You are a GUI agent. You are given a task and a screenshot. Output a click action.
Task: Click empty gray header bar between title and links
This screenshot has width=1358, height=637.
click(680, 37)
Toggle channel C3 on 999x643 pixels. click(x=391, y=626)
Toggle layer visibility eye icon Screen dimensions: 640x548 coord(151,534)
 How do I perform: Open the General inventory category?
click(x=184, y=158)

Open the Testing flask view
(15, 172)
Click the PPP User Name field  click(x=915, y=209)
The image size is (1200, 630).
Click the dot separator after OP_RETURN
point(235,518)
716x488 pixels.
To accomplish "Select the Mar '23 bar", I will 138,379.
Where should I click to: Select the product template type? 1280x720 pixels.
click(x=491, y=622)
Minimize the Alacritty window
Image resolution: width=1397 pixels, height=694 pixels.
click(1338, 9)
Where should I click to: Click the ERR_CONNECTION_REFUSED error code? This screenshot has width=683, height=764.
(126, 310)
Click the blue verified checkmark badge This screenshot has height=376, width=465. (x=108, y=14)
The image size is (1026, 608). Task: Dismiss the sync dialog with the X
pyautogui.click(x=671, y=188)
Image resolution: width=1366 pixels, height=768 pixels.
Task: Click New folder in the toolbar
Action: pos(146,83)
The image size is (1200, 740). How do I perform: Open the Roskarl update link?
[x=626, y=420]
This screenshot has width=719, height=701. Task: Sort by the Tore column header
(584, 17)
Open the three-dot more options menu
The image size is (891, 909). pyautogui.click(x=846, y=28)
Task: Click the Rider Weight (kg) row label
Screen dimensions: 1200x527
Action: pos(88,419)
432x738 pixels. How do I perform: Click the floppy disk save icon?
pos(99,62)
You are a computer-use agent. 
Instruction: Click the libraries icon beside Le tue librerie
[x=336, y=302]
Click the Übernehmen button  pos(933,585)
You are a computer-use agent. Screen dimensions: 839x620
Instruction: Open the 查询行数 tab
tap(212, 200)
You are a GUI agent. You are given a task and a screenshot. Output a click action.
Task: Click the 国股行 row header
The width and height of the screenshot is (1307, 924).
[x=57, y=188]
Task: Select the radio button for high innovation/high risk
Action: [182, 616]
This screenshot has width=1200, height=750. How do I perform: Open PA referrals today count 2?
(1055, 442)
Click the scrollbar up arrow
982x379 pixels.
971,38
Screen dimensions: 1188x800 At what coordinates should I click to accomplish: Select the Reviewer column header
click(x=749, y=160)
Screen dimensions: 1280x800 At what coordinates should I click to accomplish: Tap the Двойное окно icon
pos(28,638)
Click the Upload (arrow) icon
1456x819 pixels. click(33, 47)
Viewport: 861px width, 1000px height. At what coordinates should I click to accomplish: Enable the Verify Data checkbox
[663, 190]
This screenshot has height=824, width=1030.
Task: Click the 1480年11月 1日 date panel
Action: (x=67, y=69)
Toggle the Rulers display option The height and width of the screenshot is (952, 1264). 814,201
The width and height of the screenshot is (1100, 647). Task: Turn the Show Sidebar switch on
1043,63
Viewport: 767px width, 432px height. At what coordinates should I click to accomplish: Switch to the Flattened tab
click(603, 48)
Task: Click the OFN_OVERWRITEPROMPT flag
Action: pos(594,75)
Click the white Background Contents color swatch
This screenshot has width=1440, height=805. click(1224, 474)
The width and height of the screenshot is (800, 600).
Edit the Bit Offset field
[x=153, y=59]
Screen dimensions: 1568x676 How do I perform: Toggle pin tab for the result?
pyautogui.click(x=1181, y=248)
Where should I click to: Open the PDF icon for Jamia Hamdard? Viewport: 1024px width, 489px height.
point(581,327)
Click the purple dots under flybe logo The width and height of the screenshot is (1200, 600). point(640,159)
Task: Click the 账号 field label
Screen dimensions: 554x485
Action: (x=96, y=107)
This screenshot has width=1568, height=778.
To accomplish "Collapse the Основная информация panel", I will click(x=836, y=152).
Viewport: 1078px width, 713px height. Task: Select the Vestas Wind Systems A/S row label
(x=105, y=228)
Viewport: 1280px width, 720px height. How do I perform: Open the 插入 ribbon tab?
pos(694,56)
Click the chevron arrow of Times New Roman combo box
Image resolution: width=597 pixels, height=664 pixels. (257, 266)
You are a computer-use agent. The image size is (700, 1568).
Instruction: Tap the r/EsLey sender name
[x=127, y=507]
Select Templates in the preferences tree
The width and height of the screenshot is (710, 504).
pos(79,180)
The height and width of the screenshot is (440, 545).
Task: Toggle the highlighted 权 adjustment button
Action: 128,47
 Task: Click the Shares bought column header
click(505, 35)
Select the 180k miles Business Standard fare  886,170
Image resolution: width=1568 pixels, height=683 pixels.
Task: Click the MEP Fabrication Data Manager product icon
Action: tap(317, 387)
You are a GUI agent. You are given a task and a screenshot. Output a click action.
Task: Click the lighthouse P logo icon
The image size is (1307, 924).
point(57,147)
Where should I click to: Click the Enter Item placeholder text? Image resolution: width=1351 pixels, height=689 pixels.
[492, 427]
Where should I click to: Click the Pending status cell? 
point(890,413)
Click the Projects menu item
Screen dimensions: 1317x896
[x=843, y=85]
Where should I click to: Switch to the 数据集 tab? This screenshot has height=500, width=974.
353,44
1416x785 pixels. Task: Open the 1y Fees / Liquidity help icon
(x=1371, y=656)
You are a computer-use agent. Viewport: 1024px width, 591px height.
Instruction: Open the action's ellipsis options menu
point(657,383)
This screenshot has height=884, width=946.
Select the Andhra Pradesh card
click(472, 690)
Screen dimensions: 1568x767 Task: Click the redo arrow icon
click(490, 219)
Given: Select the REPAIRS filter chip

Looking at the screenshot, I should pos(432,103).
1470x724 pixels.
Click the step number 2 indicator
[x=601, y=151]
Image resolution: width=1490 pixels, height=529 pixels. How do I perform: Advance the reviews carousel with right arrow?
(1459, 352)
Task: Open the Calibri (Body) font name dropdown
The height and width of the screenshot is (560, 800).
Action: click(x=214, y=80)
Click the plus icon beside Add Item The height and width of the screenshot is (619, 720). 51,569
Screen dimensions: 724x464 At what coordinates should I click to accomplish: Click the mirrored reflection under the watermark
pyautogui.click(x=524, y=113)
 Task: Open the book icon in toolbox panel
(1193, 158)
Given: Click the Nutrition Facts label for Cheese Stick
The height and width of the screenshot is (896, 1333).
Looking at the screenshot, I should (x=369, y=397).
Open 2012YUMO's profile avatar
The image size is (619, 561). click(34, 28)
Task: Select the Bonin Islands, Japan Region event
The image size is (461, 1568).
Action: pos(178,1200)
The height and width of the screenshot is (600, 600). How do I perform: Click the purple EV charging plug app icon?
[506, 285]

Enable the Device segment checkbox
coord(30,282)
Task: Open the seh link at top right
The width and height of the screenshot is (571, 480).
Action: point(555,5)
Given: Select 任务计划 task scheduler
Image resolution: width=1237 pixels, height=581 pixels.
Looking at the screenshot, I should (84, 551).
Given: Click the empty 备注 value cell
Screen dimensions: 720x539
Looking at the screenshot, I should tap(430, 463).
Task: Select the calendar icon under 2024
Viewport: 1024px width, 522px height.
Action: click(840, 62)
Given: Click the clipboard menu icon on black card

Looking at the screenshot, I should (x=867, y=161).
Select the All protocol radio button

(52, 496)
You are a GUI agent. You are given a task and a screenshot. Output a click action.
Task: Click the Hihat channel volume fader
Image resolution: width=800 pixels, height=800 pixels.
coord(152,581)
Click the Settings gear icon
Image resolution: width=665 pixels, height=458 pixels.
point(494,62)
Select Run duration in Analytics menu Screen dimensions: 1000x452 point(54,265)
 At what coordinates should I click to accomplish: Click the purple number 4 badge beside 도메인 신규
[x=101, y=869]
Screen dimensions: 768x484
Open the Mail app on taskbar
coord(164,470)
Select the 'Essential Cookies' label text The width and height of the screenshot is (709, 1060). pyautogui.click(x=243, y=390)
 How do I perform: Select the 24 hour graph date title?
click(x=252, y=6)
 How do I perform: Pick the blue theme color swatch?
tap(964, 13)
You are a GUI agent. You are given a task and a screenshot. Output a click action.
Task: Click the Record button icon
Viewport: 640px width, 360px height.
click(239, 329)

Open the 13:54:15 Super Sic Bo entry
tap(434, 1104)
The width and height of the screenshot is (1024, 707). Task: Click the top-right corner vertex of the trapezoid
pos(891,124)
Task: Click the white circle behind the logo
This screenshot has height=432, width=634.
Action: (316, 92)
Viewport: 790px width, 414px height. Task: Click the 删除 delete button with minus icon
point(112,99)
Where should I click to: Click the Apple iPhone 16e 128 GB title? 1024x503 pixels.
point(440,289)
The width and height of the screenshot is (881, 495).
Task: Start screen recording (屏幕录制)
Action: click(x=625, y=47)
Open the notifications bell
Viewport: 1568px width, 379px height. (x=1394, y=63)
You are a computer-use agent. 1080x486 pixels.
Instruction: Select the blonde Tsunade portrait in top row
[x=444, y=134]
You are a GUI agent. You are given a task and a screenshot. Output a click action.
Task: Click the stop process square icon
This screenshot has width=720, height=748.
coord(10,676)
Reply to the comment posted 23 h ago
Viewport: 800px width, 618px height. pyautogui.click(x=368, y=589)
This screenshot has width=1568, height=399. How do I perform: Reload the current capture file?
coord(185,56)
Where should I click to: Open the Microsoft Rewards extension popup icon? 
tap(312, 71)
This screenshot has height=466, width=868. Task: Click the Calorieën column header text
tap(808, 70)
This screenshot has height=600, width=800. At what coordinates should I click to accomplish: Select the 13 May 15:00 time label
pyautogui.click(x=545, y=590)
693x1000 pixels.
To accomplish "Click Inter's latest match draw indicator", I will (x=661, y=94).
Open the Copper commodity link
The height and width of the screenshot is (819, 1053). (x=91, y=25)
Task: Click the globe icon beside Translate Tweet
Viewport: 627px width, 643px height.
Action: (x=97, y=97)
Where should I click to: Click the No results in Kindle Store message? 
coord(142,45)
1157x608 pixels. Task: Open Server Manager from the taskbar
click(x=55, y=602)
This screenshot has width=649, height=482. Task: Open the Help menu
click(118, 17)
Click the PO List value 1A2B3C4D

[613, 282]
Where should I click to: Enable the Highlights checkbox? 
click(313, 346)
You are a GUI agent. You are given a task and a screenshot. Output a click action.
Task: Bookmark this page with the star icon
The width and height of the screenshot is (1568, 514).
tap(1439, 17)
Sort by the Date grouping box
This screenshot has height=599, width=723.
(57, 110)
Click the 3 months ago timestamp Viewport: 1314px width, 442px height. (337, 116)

··········

> WORK REQUEST: If a line in the data contains the string "computer", copy it.

> TASK ANSWER:
You are a computer-use agent. 
You are a computer-use agent. Screen dimensions: 839x620
You are a computer-use agent. The image size is (700, 1568).
You are a computer-use agent. Viewport: 1024px width, 591px height.
You are a computer-use agent. 1080x486 pixels.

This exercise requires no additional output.